----- SOURCE DOCUMENT -----
An intriguing and unexpected result of working with Annemarie O’Sullivan on my last project, weaving a large scale outdoor sculpture which floated on a lake for 6 months (see Revolution and Resonance 2017 blog) is that I am now learning all manner of construction techniques which have been used over centuries and even millennia. I feel like a very small fish in a very large pond.
Over coming my own prejudice and discovering what a bad image basketry has had is shocking. I only had to look at objects in the British Museum to find that basketry, once a crucial skill which provided means of shelter, clothing, measuring, spiritual and ancestral knowledge, working and trade, also charts identity very closely as each individual place or basket was made of local plants and had a set purpose and this was ubiquitous around the world. After the discovery of new technologies and manufacturing materials that left basketry behind (though it is still the case that every basket made is done by hand) with cheaper mass production it has latterly gained a reputation in this country for its therapeutic mental health benefits. I grew up with big old blackened stone buildings in Yorkshire that had been used as mills and asylums, where patients more recently – often women – would be given weaving tasks to do as a way of occupational therapy, I haven’t researched this history yet but on the face of it, basketry, once a skill so integral to daily life on all levels has now been down graded to a hobby sold as kits in craft shops for children with the attitude you can learn what apprentices used to do for months in just a few minutes … well I am proving this not to be the case anyway – I can tell you it’s harder than it looks!
-----
__TASKS__.
1. List everything that the post on basketry says basketry once provided the means of.
2. Carry on the post on basketry from where it stops.
----- DATASET CONTENT -----
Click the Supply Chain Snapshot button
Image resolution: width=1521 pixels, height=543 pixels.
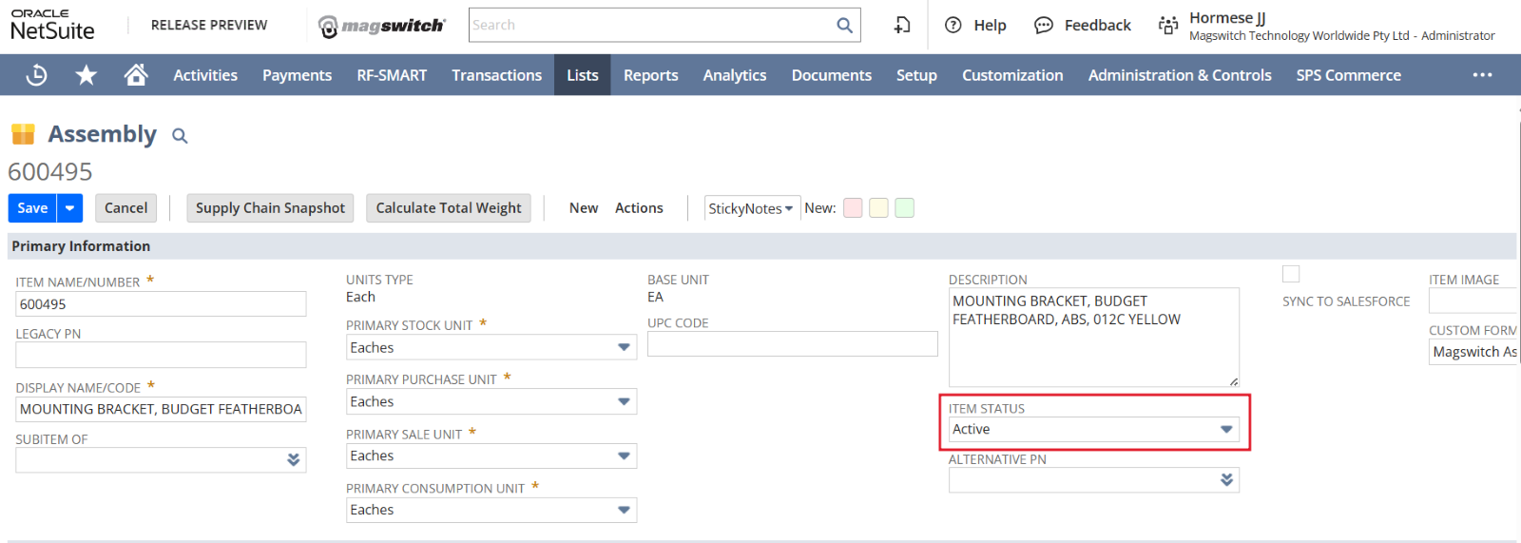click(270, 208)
-----
----- DATASET CONTENT -----
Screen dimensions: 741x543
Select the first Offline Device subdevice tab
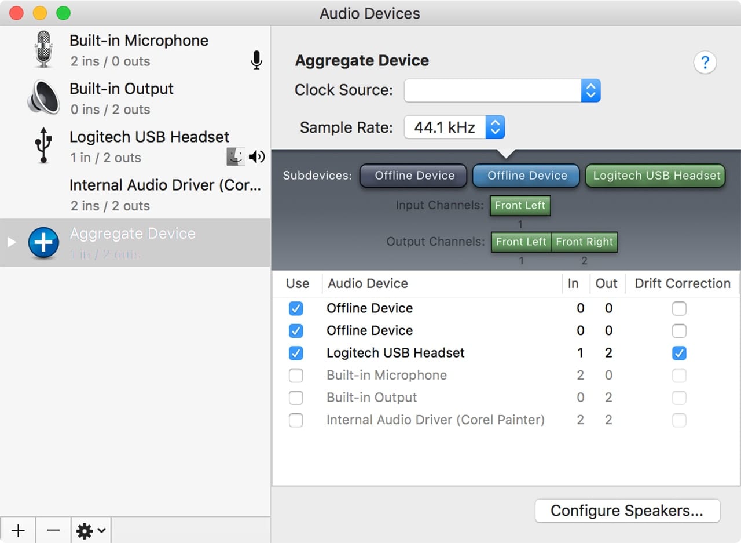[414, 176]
-----
__ANSWERS TO EACH TASK__.
1.
- shelter
- clothing
- measuring
- spiritual and ancestral knowledge
- working
- trade

2.
So my approach to basketry is one of delight and commitment to learning new skills. I have found an area in which allows me to learn construction tecniques that involve using continuous line without complicated machinery and jointing, one that uses materials that are from the landscape around us and one that allows a lot of experimentation and intuitive adjustment as a form is being made.
Rush acorns.
I want to use basketry in my work continuing my exploration of dependency and relationship.
So far I have learned some basic twining with rush and jute.